Sur les conclusions aux fins d’injonction et d’astreinte :
6. Aux termes de l’article L. 614-16 du code de l’entrée et du séjour des étrangers et du droit d’asile : « Si la décision portant obligation de quitter le territoire français est annulée, il est immédiatement mis fin aux mesures de surveillance prévues aux articles L. 721-6, L. 721-7, L. 731-1, L. 731-3, L. 741-1 et L. 743-13, et l’étranger est muni d’une autorisation provisoire de séjour jusqu’à ce que l’autorité administrative ait à nouveau statué sur son cas ».

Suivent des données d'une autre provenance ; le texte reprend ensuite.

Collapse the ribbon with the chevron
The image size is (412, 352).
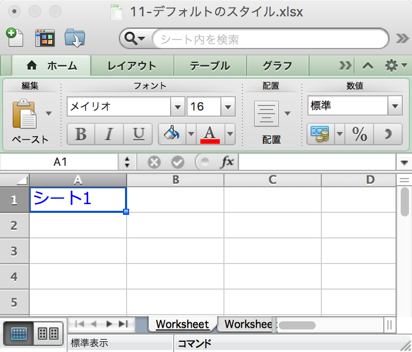tap(367, 65)
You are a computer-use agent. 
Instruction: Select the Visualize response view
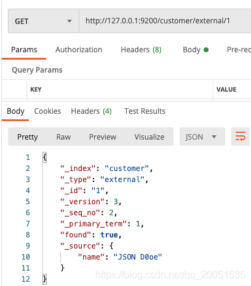pos(149,137)
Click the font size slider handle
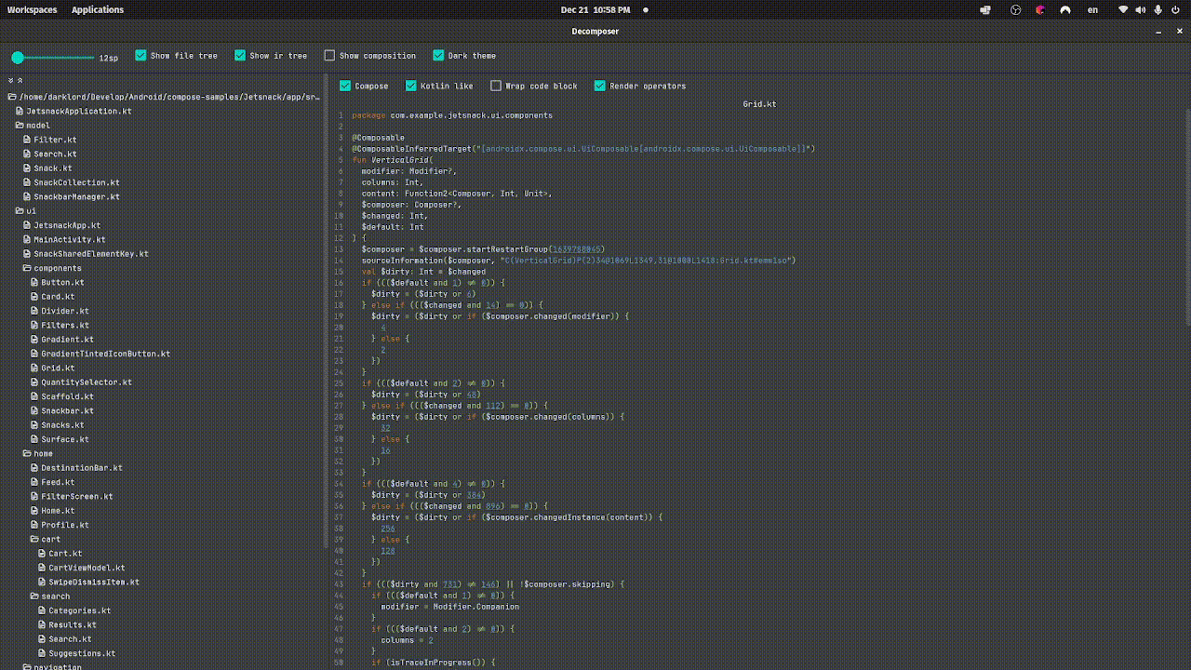The height and width of the screenshot is (670, 1191). click(18, 58)
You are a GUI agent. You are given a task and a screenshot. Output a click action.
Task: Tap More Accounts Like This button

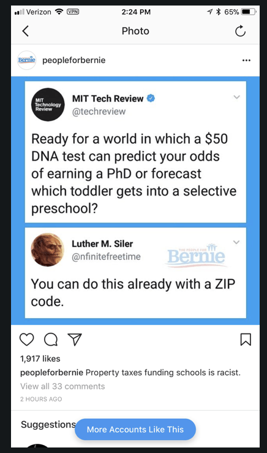135,429
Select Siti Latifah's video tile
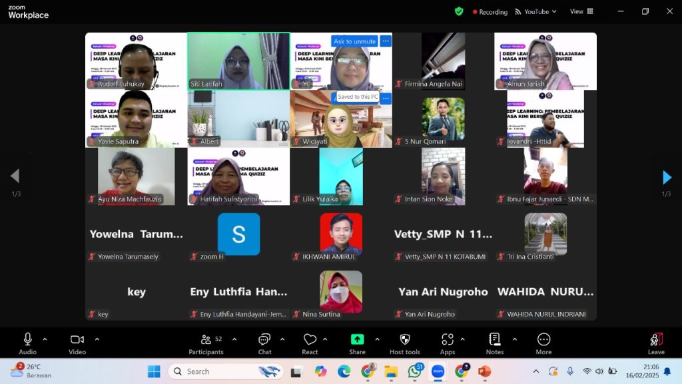The width and height of the screenshot is (682, 384). tap(238, 61)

7. L’exécution du présent jugement implique, en application de l’article L. 614-16 du code de l’entrée et du séjour des étrangers et du droit d’asile, qu’il soit enjoint au préfet territorialement compétent de réexaminer la situation de M. B dans le délai de trois mois à compter de la notification du présent jugement et de lui délivrer, dans l’attente de ce réexamen, une autorisation provisoire de séjour. Il n’y a pas lieu d’assortir cette injonction d’une astreinte.
D E C I D E :
Article 1er : Les décisions du 17 août 2025 par lesquelles le préfet de la Seine-Maritime a obligé M. B à quitter le territoire français sans délai, a fixé le pays de destination et a prononcé à son encontre une interdiction de retour sur le territoire français pour une durée de deux ans sont annulées.
Article 2 : Il est enjoint au préfet territorialement compétent de procéder, dans un délai de trois mois à compter de la notification du présent jugement, au réexamen de la situation de M. B et de lui délivrer, dans l’attente de ce réexamen, une autorisation provisoire de séjour.

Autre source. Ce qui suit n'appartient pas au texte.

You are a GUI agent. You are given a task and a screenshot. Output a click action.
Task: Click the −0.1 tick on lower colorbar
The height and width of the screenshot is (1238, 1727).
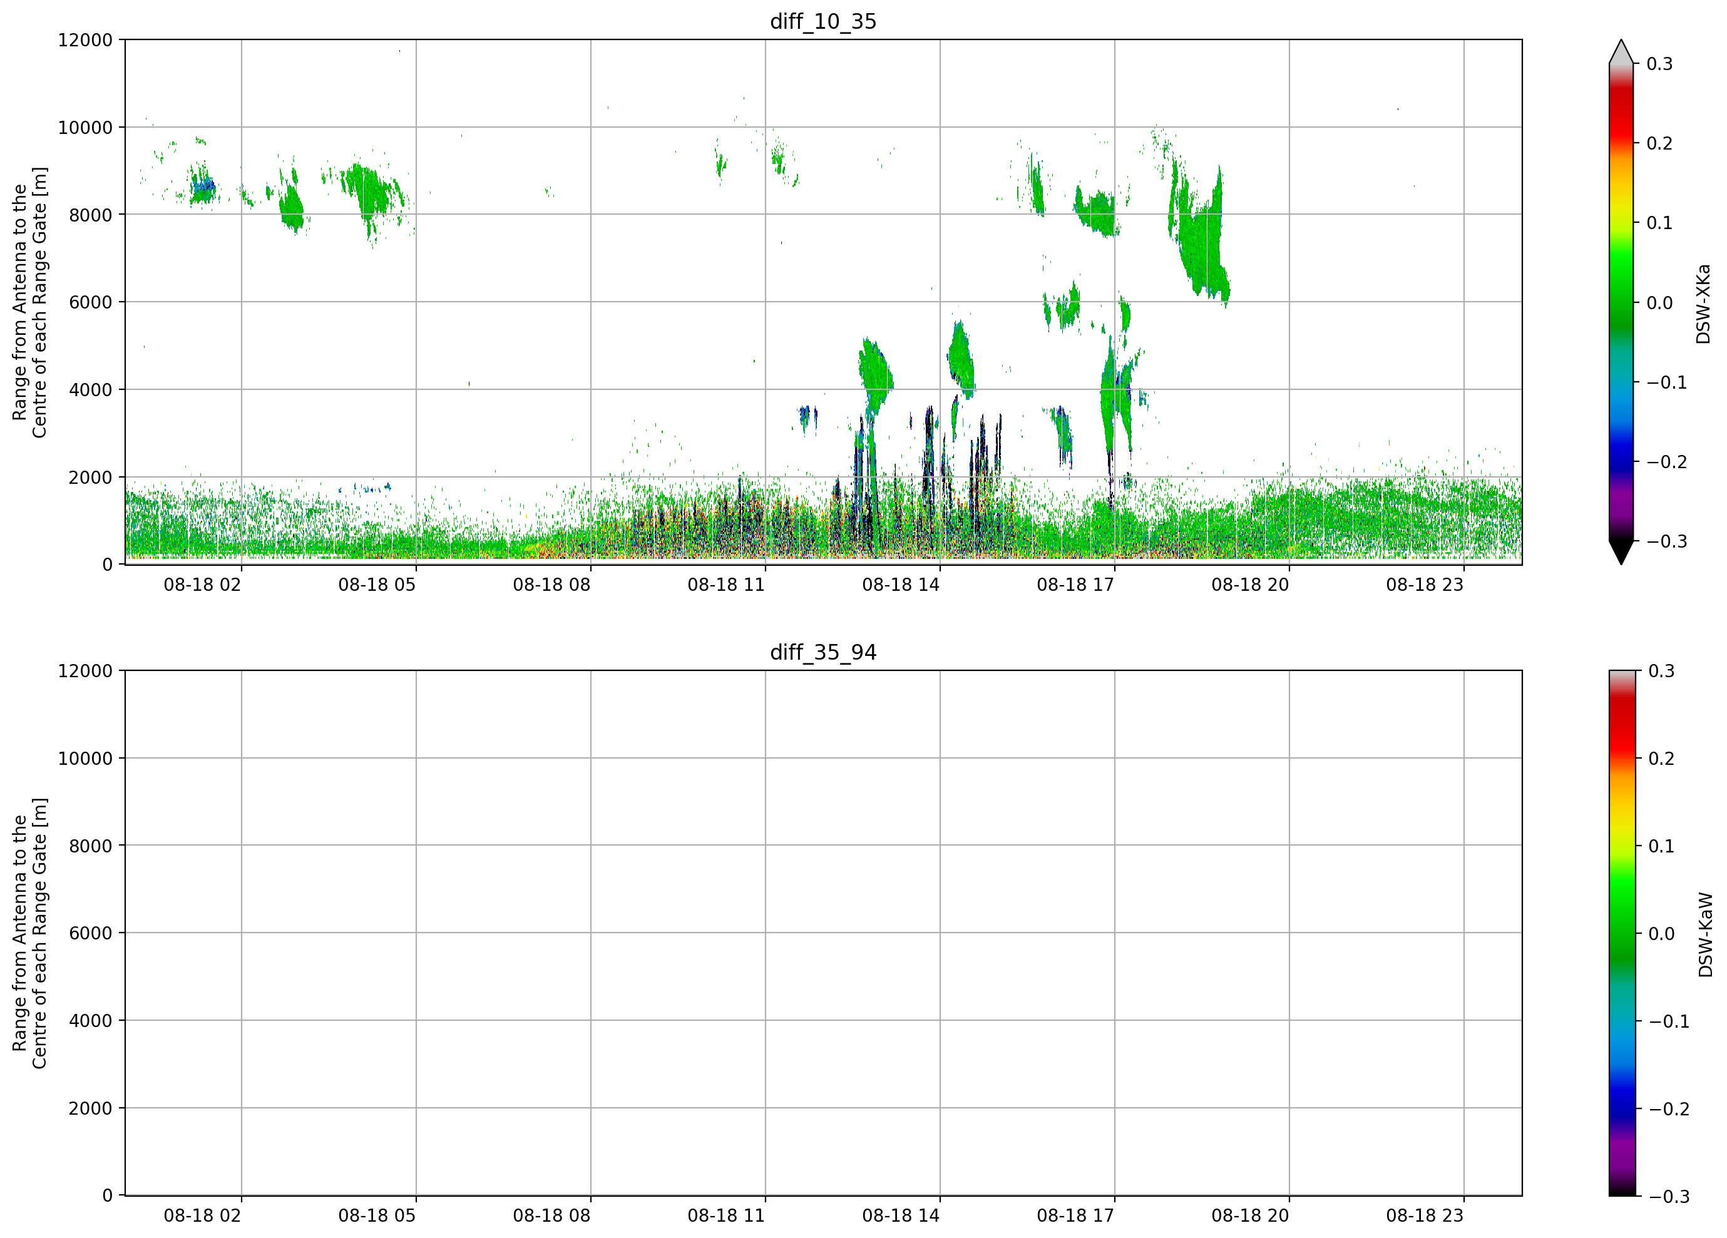1668,1022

Article 3 : Le surplus des conclusions de la requête est rejeté.
Article 4 : Le présent jugement sera notifié à M. A B et au préfet de la Seine-Maritime.
Rendu public par mise à disposition au greffe le 22 août 2025.
La magistrate désignée,
Signé :
C. AMELINE
La greffière,
Signé :
P. HIS
La République mande et ordonne au préfet de la Seine-Maritime en ce qui le concerne ou à tous commissaires de justice à ce requis en ce qui concerne les voies de droit commun contre les parties privées de pourvoir à l’exécution du présent jugement.